Rupee History API

Discussion in 'Suggestion Box Archives' started by azoundria, Sep 10, 2014.

  1. Right now, the developers of software like EMC Shopkeeper have to log into the website and parse HTML tables to get rupee history. Not only is it time consuming for a programmer, it's also error-prone, and puts us in an interesting position where the output format cannot change without potentially breaking numerous programs.

    Although developers are obviously the main beneficiaries of an API, I feel the community as a whole will benefit because users will be able to use more tools and not have to reveal their account information when doing so.

    It also opens the doors to adding additional information to the rupee history very easily such as what residence an item was bought at, what server the exchange took place on, the stock level after the transaction occurred, and other, very useful information. This, in turn, makes it easier for shoppers and store owners to use the marketplace.
  2. EMC Shopkeeper is exactly one such tool that would use the API. It currently accesses the transactions in the way I mentioned, via logging you into the website on your PC and then parsing the tables. Every time you use EMC Shopkeeper, server resources are wasted to format the information, and to get extra transactions that you may not be interested in. If EMC were to change the website in a certain way, then EMC Shopkeeper would be broken. EMC Shopkeeper also deals directly with your username and password, which creates security issues and means that you cannot give access to your rupee history to anyone else.

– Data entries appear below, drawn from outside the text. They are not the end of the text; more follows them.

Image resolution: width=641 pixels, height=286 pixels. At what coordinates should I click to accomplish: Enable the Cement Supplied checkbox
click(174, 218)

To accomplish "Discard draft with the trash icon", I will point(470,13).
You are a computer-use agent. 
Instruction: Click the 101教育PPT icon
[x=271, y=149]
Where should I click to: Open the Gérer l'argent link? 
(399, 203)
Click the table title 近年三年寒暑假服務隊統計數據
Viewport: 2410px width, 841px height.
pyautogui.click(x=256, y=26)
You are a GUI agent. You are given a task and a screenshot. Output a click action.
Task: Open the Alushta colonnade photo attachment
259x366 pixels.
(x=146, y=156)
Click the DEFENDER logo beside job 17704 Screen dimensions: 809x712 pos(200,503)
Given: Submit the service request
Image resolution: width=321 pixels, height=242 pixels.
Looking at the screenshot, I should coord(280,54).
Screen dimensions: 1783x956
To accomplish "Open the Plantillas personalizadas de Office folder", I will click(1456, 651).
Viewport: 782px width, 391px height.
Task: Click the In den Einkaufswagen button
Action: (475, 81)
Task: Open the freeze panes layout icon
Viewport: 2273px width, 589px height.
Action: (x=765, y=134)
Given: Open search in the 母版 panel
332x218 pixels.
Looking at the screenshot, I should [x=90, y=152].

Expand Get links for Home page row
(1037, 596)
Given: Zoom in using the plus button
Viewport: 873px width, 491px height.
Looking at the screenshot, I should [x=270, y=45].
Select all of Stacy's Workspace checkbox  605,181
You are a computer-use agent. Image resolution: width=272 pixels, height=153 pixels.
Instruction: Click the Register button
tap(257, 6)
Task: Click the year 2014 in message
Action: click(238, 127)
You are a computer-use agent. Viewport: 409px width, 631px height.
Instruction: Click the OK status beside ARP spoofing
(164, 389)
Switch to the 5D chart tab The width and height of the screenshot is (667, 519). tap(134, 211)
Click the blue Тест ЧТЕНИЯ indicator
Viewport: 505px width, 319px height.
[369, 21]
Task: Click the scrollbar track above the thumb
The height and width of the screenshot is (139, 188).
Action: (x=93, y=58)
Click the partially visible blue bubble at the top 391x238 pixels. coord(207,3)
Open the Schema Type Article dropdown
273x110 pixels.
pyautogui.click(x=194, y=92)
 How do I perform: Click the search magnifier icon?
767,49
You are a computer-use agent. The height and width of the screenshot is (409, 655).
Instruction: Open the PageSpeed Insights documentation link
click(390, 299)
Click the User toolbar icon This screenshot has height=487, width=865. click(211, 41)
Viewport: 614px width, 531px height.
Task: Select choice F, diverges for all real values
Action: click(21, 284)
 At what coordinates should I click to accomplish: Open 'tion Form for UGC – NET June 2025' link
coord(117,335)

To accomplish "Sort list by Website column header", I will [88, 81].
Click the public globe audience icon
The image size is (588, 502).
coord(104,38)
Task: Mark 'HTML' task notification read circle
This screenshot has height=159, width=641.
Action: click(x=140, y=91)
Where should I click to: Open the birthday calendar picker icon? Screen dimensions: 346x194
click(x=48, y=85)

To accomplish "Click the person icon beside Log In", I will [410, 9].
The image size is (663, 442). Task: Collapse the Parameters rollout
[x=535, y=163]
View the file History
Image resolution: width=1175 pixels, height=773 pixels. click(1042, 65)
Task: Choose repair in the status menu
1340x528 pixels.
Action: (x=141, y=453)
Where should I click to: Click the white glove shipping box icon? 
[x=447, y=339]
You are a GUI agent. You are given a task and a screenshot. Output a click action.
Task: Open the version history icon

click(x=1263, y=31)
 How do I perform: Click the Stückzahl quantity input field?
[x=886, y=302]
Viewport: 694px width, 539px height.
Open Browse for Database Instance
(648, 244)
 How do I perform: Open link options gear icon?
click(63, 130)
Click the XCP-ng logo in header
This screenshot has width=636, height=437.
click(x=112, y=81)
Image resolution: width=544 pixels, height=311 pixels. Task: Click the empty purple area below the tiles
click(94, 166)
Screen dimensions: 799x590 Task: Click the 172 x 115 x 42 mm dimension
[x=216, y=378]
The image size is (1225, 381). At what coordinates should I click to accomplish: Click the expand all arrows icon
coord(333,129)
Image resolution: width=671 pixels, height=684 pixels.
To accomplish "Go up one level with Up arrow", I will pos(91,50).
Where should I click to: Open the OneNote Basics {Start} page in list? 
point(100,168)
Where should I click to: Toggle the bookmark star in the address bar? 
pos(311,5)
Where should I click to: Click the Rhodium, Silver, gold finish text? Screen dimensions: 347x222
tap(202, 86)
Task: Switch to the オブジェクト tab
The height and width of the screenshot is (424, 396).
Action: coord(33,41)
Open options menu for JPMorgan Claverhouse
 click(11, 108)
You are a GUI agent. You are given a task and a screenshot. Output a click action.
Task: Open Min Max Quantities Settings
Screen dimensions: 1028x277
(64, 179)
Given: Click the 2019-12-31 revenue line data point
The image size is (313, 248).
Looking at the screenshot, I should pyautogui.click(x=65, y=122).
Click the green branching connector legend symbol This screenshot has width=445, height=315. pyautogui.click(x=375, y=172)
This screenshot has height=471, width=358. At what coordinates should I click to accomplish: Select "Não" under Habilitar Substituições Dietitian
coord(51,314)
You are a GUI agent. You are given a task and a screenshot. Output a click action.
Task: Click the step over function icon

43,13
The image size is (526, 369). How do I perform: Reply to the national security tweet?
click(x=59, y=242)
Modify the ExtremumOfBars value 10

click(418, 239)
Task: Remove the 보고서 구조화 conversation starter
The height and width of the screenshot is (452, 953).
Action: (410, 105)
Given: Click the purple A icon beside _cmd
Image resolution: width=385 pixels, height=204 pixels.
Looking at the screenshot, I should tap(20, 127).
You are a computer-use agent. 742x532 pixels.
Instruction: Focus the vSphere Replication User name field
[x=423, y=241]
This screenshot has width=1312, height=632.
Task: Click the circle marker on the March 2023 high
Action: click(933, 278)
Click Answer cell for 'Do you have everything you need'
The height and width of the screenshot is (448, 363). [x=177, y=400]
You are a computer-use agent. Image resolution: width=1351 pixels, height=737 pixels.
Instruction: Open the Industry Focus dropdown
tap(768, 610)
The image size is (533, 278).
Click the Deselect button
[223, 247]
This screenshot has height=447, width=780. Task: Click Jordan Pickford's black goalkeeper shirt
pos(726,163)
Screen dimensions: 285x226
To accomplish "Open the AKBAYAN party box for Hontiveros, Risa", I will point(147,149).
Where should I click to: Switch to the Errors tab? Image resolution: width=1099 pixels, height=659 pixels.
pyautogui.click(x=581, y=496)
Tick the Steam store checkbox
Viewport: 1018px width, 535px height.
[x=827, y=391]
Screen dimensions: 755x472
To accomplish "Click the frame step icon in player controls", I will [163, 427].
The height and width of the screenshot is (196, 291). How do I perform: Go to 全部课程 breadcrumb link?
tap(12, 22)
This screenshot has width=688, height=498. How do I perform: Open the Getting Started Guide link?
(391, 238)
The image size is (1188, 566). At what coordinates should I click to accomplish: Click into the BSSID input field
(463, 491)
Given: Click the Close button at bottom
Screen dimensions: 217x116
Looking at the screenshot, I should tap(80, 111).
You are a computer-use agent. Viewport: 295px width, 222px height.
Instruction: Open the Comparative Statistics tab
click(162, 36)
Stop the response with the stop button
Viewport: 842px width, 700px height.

    Also, check this warning:
    It wouldn't exist with a proper API!

    So, EMC Shopkeeper would be improved by my suggestion! Not only that, but many other similar and greater tools could be built more easily.
    sambish20 and 607 like this.
  3. I think releasing an api would be great, but I think less of a focus on transactions would be a more realistic option.
    SoulPunisher likes this.
  4. Everything is already kept on a database, just have to set a recordset from the database and push the information forward into queried dynamic texts - it is easily possible.
    SoulPunisher likes this.
  5. Thanks so much for the support! I think it would be cool to hear from someone behind the scenes about how hard it would be to build a simple API. On the most basic level, users have an authentication token which they give to an application. The application can then download transactions in a format such as CSV or JSON. I don't know how simple the backend is, but it seems that it would be:
    • Adding an access token field to the user table in the database. (~5 minutes)
    • Creating a page which outputs transactions in a format like CSV or JSON if the access token is correct. Some parameters can be accepted and go straight into the query. There is some work involved here to make sure the parameters are escaped and such, testing things out, etc... (~3 hours)
    • Adding a page or area to display the access token field somewhere on your account and allow a new token to be generated if the user wishes. (~30 minutes)
    This is of course assuming the transactions are in a database readily accessible. I have no idea how the backend works.
    SoulPunisher likes this.
  6. Forgive my ignorance, but wouldn't that mean everyone would have to sacrifice the privacy of their rupees history, even those not using the tool?
  7. Potentially not. Depending on how the authentication is done, it may require someone to input their password to get a token which can then be used to retrieve data.
    SoulPunisher likes this.
  8. The security token would be unique to each user and you have to be logged in already to access it.

    Only applications with your security token can read your rupee history. If you get a new application you give it the token instead of your password, thus the application doesn't get to know a password you probably reuse elsewhere (which is typical end user behaviour) and can't do anything other than read the transactions.

    At the moment having people give their passwords directly to applications like EMC Shopkeeper is a security problem. It's just a matter of time before someone could abuse that...
  9. Square's API is able to handle rupee logs, AFAIK. A public version of it with authentication of both the app and the user being requested would be amazing.
  10. I was actually looking into some improvements to stuff like this the other day.

    Id much rather people generate an API key than give other sites their password.

    Eventually.. It just sucks to keep building more things on top of the forums that will then break when we do upgrade.
  11. *Comes into thread hoping for completed api*

    Mirr0rr likes this.
  12. What are the upgrade plans?
  13. A responsive, mobile site with further plans to upgrade the XenForo software. You might like to check this thread out, it could be something for you
    sambish20 likes this.
  14. plz make rupee history searchable.
  15. Alright, so the front end forum software is going to change to Xenforo.

    Does this mean that the back end rupee history data will have to be reformatted?
  16. We're on XenForo now, it's just really outdated which is what the main upgrades are about
    607 likes this.
  17. The site's currently running something like XenForo 1.0 which is more than three years old. When Justin originally made the site, he hacked into the software a lot, so to upgrade Aikar's essentially going to have to change how the custom portions of the website work. Rupee history and things are stored separately I believe, so they wouldn't be affected by a site update.
  18. Template Updates for the UI would. Templates is the biggest "Hacked up" part of the forums.
  19. Why not just use two versions of the site and go ahead and update? ...we can use the current version until the newer one is touched up and live. Since it's part of the same url and same owner, wouldn't you be able to use your xenforo license to have multiple xenforo sites on your own domain?